Row-level locks aren’t as simple
I tried to perform the same deep dive with row-level locks, but pg_locks
has some gotchas when it comes to row-level locks.
The row-level locks aren’t shown in the pg_locks
view because information on row-level locks are stored on disk, not in memory:
Although tuples are a lockable type of object, information about row-level locks is stored on disk, not in memory, and therefore row-level locks normally do not appear in this view. If a process is waiting for a row-level lock, it will usually appear in the view as waiting for the permanent transaction ID of the current holder of that row lock.
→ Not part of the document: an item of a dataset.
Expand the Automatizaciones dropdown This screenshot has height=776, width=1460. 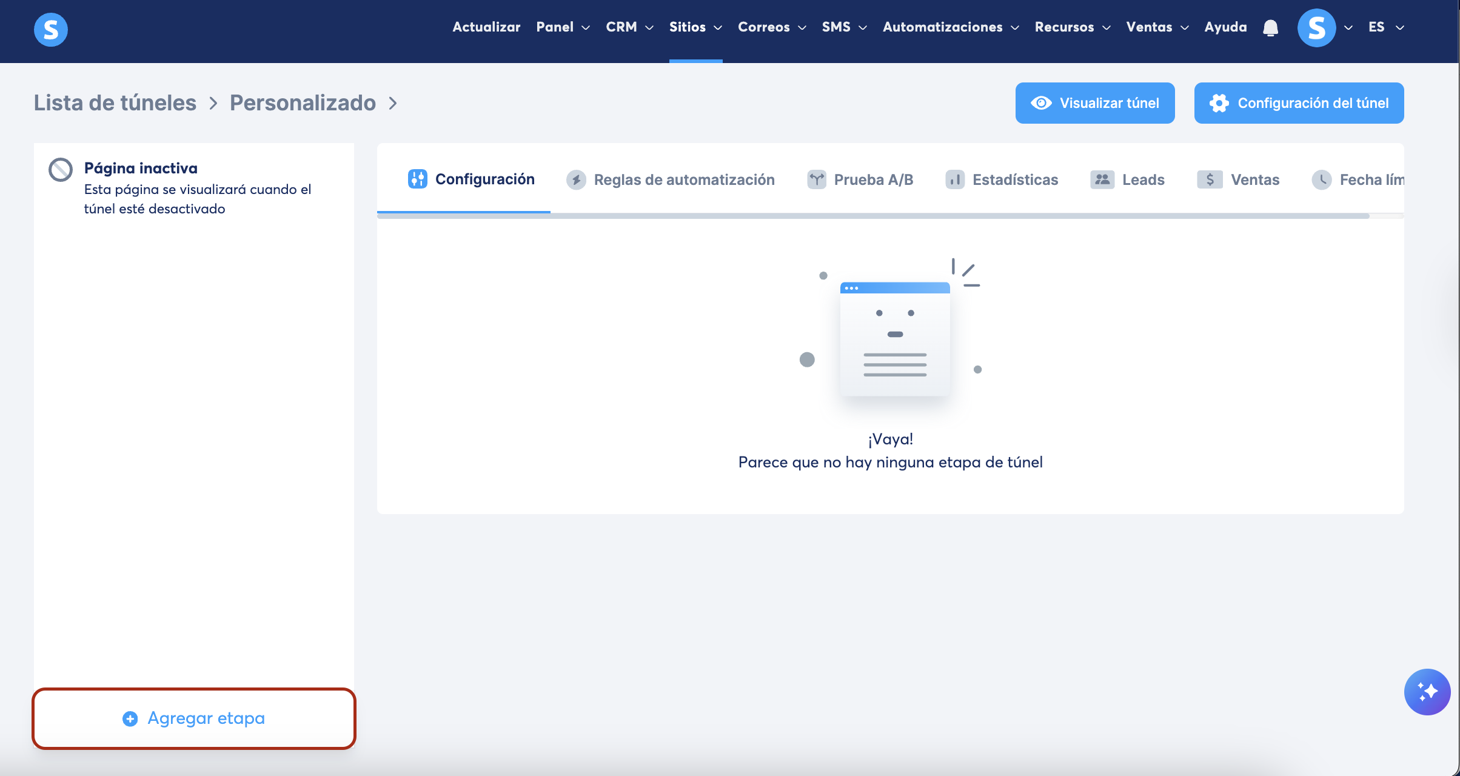[950, 27]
That’s exactly what was going on: I kept seeing locks of type transactionid
show up in pg_locks
instead of type tuple
, and it confused the heck out of me. These links found via Google definitely helped:
- https://www.postgresql.org/message-id/201.1274157039%40sss.pgh.pa.us
- https://dba.stackexchange.com/a/216479
- https://postgrespro.com/blog/pgsql/5968005#:~:text=PostgreSQL stores information,a little later.
Tools I used
The only tool necessary for this was DBeaver, an amazing open source DB management tool that I use almost daily. Highly recommend!
Some DBeaver TILs I encountered while writing this post:
- DBeaver has variables!
- By default, a new connection is opened every time a new editor is opened.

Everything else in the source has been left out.